The garden club’s goal is to restore the garden – and eventually the house – to teach people the value of planting indigenous plants.
“Native plants are really important with the climate changes,” she said. “We’re a little club. We don’t have any money, but it became imperative that we do something rapidly with this property to establish it as place to come to in Malakoff and appreciate the history of the house and the gardens.”
Plans for 2012 include securing the property, power washing the house and an out building, and to put about 600 plants into the ground amidst the large, surviving crepe myrtles and the hardy jonquils.
“We don’t know yet if they are going to survive last summer’s drought,” Lyn said. “We have put in water systems, cleared the property, and made a huge impact in that regard.”
The garden club plans to re-imagine the three-car garage as a visitor center and to work with the Acme Brick Plant – which succeeded the Malakoff Brick Company – for a parking lot and more.

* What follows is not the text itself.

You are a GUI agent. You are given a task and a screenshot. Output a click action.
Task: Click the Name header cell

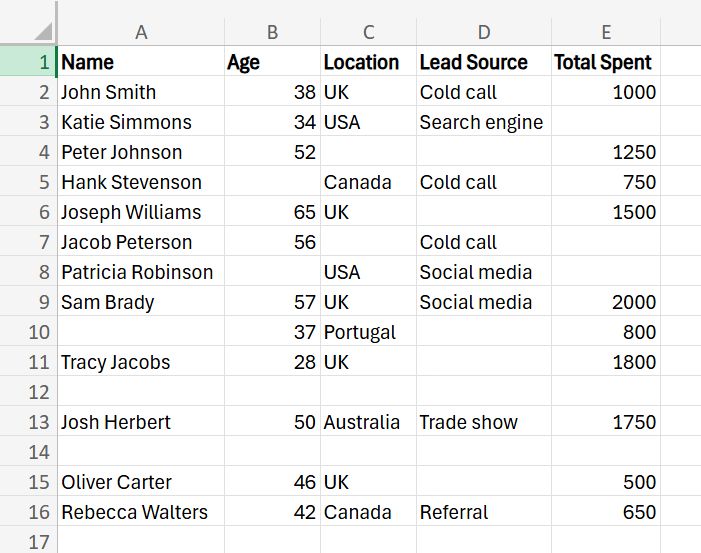click(x=141, y=62)
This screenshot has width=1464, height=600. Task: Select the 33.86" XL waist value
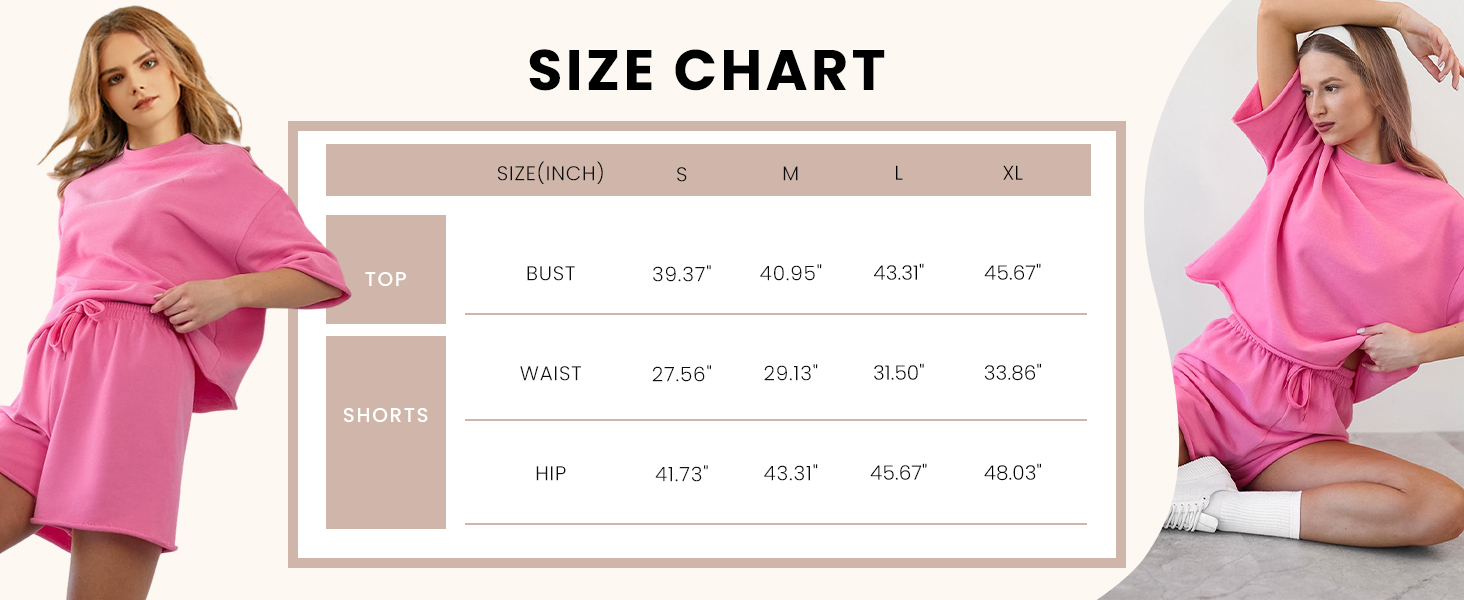[x=1012, y=373]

“There are a huge number of people who really care about this property because it’s been a part of their lives,” Lyn said. “It would be a huge loss to the community to lose this property. We want to restore in phases. The gardens are the first phase and garage is the next thing we can do. We have come up with at least a strategy to save the house. Our imperative is time. We have to do things rapidly to accomplish the goals of the people who have given so much to it, which is everybody in the club.

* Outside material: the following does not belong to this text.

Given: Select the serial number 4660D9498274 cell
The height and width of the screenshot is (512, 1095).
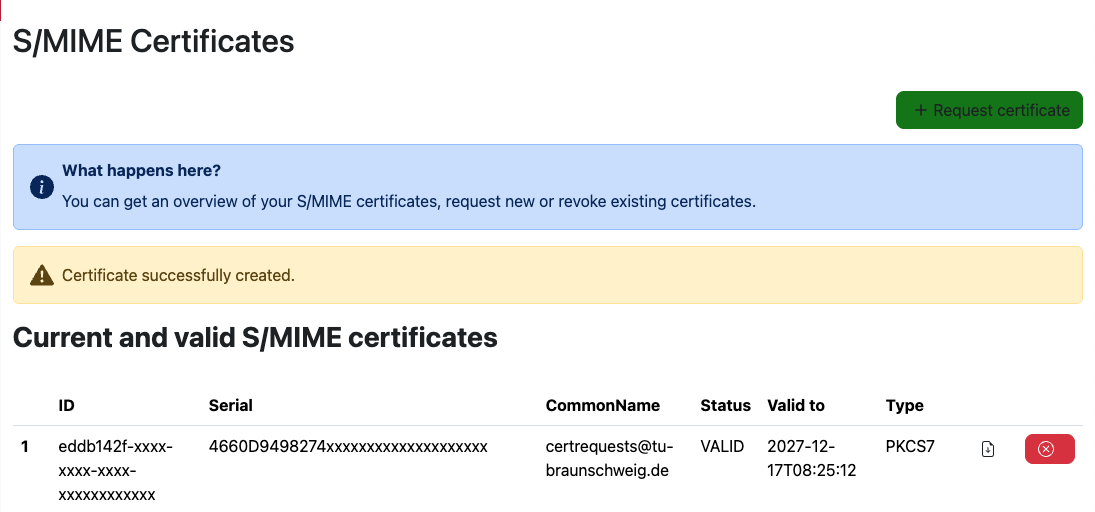Looking at the screenshot, I should (x=347, y=446).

“I think the house can transform the community because the town offers so much for visitors to come and stop and see. A lot of people compare this to the little garden club that rescued the hotel in downtown Jefferson. They said nobody could do it, but they did. You can do a lot when you have a vision and are tenacious like the little engine that could.”
Home Garden Tips
March is a busy time for home gardeners – both flowers and vegetable gardens – and Blue Moon Gardens near Edom offers these tips for the month:
• Prune shrubs before the big spring growth spurt.
• Fertilize lawns and gardens. One popular option is manure-based fertilizers that are easy to apply and do not burn.

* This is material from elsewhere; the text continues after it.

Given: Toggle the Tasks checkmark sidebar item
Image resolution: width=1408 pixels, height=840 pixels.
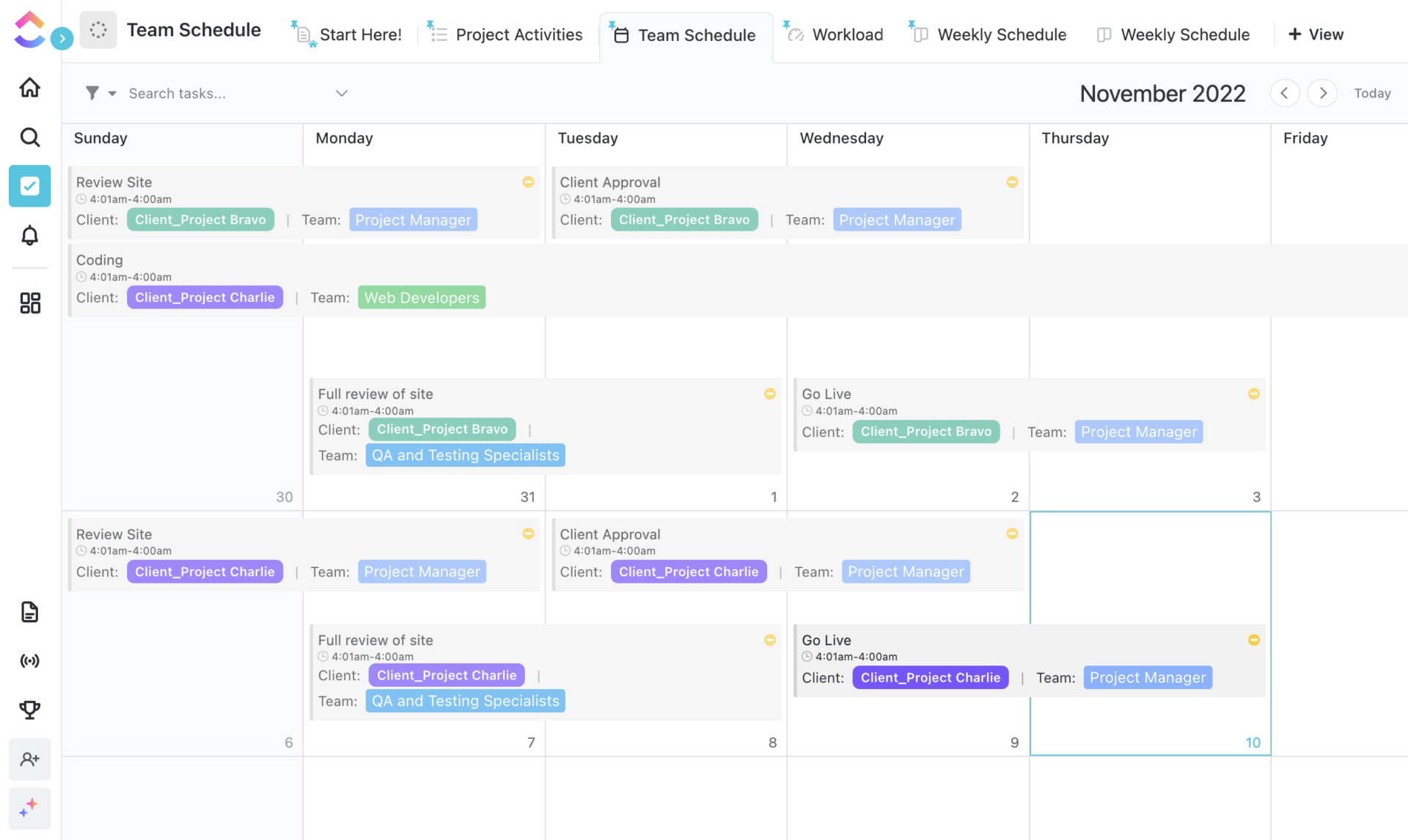Looking at the screenshot, I should [29, 186].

• Don’t remove winter mulch too early even if the weather is warm. It will help protect the plants from late freezes.
• Plant perennials, herbs, and shrubs.
For vegetable growers, availability increases toward the end of the month.
“I was never fond of a giant rowed vegetable garden. The weeds always took it over and I would abandon it quickly,” said Sharon Lee Smith of Blue Moon Gardens. “Instead, I am using the raised bed method of vegetable gardening and it is working perfectly. I have eleven 4x4 boxes – that’s just what fit my space – with one of them devoted to asparagus. In the other 10 I plant tomatoes, peppers, squash, eggplant, okra, onions, potatoes, lettuce, broccoli, carrots, and beets depending on the season.
“The nice thing about gardening in the boxes is that with close plantings the weeds hardly grow. While it does not produce enough produce to can and preserve it is enough to have fresh food to eat each week. I include plenty of herbs like basil, parsley, oregano and thyme in the boxes and surround the garden with flowers to attract beneficial insects. It has been a most rewarding gardening endeavor.”